***** Provided data *****
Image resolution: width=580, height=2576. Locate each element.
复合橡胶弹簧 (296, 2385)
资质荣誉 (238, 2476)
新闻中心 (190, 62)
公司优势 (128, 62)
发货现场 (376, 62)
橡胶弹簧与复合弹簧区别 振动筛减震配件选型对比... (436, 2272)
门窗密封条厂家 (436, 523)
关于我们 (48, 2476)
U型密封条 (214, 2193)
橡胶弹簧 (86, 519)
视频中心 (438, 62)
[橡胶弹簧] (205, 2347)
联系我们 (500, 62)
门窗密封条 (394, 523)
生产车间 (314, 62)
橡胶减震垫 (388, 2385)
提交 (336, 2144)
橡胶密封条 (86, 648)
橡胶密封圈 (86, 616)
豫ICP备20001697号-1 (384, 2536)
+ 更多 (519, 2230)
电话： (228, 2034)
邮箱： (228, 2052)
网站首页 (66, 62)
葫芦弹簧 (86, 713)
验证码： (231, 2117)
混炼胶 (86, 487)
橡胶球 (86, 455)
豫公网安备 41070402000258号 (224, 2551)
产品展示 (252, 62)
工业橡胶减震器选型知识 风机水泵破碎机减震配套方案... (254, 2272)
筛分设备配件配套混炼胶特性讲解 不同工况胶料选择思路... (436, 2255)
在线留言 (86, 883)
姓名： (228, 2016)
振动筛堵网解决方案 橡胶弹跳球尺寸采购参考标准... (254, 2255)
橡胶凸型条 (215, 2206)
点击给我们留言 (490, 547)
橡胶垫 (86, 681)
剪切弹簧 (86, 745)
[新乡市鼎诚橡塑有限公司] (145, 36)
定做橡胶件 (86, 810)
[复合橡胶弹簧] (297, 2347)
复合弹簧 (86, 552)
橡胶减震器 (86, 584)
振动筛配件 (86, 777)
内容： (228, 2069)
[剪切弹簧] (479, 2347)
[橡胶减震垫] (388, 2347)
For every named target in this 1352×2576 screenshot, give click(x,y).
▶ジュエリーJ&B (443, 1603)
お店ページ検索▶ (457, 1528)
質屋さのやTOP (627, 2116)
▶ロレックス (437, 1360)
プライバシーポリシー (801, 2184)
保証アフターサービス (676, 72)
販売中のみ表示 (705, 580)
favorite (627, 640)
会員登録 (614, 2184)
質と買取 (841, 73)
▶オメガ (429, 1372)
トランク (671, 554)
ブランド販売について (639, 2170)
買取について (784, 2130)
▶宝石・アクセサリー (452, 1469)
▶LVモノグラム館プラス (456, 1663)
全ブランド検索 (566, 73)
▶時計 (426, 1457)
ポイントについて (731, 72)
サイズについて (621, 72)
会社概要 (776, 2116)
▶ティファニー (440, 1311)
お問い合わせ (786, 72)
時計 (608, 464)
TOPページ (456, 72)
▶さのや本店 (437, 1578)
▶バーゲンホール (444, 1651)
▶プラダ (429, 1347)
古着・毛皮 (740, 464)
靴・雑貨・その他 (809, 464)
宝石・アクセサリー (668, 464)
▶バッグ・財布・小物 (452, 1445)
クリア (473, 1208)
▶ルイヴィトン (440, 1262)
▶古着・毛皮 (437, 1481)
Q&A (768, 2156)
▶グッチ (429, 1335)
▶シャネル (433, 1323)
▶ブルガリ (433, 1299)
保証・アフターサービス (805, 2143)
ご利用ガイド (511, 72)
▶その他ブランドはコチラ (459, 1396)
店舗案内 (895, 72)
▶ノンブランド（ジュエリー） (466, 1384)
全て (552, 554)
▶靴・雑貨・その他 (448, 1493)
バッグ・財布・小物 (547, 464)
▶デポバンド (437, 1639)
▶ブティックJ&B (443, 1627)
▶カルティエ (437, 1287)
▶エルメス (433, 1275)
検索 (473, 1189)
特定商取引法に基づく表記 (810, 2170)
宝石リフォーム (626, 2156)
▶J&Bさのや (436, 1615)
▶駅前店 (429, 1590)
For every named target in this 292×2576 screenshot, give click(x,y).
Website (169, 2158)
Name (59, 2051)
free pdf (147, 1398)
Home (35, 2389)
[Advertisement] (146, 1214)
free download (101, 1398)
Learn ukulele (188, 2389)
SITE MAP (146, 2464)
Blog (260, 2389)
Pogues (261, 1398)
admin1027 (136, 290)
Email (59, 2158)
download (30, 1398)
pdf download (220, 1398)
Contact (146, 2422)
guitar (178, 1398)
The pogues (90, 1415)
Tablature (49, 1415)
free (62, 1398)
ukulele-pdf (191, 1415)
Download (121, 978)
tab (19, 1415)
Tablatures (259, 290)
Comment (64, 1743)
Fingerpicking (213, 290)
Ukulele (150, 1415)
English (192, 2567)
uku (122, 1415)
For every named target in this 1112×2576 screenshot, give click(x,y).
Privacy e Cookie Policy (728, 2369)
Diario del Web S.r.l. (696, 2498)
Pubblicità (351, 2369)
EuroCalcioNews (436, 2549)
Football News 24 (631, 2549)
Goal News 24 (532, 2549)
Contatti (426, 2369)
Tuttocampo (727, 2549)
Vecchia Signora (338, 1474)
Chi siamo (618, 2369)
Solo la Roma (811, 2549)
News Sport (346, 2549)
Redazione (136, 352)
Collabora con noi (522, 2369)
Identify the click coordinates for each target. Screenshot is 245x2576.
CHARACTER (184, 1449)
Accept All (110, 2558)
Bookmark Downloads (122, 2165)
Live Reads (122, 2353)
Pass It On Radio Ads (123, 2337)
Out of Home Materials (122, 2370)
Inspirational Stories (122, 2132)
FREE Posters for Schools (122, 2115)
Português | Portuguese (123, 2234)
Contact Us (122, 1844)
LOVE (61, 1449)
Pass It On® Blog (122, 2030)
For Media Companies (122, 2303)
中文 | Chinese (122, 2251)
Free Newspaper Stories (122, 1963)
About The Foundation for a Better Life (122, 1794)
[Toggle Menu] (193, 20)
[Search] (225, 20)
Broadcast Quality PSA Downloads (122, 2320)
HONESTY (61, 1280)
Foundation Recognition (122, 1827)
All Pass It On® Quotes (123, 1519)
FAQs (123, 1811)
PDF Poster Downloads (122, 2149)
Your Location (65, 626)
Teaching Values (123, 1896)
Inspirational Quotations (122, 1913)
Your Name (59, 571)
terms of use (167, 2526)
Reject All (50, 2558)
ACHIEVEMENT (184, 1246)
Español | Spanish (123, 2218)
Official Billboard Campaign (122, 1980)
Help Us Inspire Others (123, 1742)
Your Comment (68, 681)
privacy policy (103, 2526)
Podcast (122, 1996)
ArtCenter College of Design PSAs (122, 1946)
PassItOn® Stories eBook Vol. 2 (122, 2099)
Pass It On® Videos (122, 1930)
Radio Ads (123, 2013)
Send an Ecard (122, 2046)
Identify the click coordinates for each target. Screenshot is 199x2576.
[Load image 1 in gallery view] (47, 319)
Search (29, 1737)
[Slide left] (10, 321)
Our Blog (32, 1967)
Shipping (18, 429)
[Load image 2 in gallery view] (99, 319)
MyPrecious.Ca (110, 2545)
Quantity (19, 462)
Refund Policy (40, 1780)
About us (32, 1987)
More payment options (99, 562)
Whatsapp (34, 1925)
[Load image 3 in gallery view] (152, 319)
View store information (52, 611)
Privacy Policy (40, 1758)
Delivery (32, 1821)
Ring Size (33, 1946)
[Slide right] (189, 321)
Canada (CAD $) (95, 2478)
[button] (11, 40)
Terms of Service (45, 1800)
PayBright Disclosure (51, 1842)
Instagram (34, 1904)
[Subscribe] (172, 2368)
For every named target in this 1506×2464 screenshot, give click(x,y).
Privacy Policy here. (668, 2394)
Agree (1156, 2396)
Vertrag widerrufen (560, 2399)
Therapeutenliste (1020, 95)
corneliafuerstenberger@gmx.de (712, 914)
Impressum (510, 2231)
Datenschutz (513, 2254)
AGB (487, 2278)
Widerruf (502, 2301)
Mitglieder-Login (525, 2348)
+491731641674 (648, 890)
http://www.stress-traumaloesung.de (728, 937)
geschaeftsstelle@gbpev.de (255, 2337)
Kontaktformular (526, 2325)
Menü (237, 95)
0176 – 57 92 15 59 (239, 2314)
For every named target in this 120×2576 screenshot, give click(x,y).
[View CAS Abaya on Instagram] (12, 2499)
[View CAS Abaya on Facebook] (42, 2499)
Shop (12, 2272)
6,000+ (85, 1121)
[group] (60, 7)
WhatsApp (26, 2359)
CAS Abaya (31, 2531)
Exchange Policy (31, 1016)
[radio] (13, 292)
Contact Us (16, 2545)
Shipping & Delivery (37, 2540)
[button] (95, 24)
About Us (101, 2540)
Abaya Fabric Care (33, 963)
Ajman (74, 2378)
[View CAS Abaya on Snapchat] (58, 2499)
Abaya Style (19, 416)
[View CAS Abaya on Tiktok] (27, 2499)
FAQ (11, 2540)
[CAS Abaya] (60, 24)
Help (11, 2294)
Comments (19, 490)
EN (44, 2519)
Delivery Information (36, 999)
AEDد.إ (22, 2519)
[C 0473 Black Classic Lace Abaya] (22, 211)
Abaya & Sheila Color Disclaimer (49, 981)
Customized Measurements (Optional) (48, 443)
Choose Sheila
*****
— Task directions —
The answer is the lines above between the line holding "[剪切弹簧] (479, 2347)" and the line holding "admin1027 (136, 290)", inclusive, each written out exactly, and no others.

— Result below —
[剪切弹簧] (479, 2347)
[橡胶减震垫] (388, 2347)
For every named target in this 1352×2576 screenshot, give click(x,y).
▶ジュエリーJ&B (443, 1603)
お店ページ検索▶ (457, 1528)
質屋さのやTOP (627, 2116)
▶ロレックス (437, 1360)
プライバシーポリシー (801, 2184)
保証アフターサービス (676, 72)
販売中のみ表示 (705, 580)
favorite (627, 640)
会員登録 (614, 2184)
質と買取 (841, 73)
▶オメガ (429, 1372)
トランク (671, 554)
ブランド販売について (639, 2170)
買取について (784, 2130)
▶宝石・アクセサリー (452, 1469)
▶LVモノグラム館プラス (456, 1663)
全ブランド検索 (566, 73)
▶時計 (426, 1457)
ポイントについて (731, 72)
サイズについて (621, 72)
会社概要 (776, 2116)
▶ティファニー (440, 1311)
お問い合わせ (786, 72)
時計 (608, 464)
TOPページ (456, 72)
▶さのや本店 (437, 1578)
▶バーゲンホール (444, 1651)
▶プラダ (429, 1347)
古着・毛皮 (740, 464)
靴・雑貨・その他 (809, 464)
宝石・アクセサリー (668, 464)
▶バッグ・財布・小物 (452, 1445)
クリア (473, 1208)
▶ルイヴィトン (440, 1262)
▶古着・毛皮 (437, 1481)
Q&A (768, 2156)
▶グッチ (429, 1335)
▶シャネル (433, 1323)
▶ブルガリ (433, 1299)
保証・アフターサービス (805, 2143)
ご利用ガイド (511, 72)
▶その他ブランドはコチラ (459, 1396)
店舗案内 (895, 72)
▶ノンブランド（ジュエリー） (466, 1384)
全て (552, 554)
▶靴・雑貨・その他 (448, 1493)
バッグ・財布・小物 (547, 464)
▶デポバンド (437, 1639)
▶ブティックJ&B (443, 1627)
▶カルティエ (437, 1287)
▶エルメス (433, 1275)
検索 (473, 1189)
特定商取引法に基づく表記 (810, 2170)
宝石リフォーム (626, 2156)
▶J&Bさのや (436, 1615)
▶駅前店 (429, 1590)
For every named target in this 292×2576 screenshot, give click(x,y).
Website (169, 2158)
Name (59, 2051)
free pdf (147, 1398)
Home (35, 2389)
[Advertisement] (146, 1214)
free download (101, 1398)
Learn ukulele (188, 2389)
SITE MAP (146, 2464)
Blog (260, 2389)
Pogues (261, 1398)
admin1027 (136, 290)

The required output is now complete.